**EXERCISE AIM**.
I need every line that includes the word "computer" copied from the material.

++++++

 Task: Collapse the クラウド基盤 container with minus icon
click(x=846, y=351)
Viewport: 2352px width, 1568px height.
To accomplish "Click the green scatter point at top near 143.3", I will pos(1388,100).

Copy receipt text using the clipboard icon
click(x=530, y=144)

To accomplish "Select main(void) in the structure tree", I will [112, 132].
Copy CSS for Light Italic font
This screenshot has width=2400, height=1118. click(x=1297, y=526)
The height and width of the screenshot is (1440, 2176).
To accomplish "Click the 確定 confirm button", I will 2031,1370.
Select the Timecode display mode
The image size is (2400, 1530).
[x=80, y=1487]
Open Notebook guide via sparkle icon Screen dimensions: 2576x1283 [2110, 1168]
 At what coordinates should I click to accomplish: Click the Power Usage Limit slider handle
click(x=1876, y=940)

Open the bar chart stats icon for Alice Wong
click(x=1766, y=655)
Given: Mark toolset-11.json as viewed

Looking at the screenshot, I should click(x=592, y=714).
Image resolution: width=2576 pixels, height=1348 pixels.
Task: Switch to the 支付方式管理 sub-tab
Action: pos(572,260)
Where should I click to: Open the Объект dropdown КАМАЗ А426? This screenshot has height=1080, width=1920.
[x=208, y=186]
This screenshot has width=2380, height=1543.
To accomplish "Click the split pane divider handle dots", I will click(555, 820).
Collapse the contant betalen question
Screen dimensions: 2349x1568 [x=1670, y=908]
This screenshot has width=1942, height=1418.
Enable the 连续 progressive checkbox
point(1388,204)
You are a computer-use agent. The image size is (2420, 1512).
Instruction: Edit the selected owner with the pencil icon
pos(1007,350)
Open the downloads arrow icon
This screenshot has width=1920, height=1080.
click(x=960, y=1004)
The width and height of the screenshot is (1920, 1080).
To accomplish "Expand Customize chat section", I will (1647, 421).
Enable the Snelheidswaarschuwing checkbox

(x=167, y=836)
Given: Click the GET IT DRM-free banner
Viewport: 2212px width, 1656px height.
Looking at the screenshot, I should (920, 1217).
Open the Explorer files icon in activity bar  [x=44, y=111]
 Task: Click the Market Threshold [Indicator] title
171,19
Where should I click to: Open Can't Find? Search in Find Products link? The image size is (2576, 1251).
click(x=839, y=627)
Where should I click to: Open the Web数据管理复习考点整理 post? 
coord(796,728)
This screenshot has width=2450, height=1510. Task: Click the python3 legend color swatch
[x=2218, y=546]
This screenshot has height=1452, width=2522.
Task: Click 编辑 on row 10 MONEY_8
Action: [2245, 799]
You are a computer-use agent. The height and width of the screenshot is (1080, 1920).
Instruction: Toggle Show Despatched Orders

++++++

**RESULT FOR THIS TASK**.
You are a computer-use agent. The image size is (2420, 1512).
You are a computer-use agent. The height and width of the screenshot is (1080, 1920).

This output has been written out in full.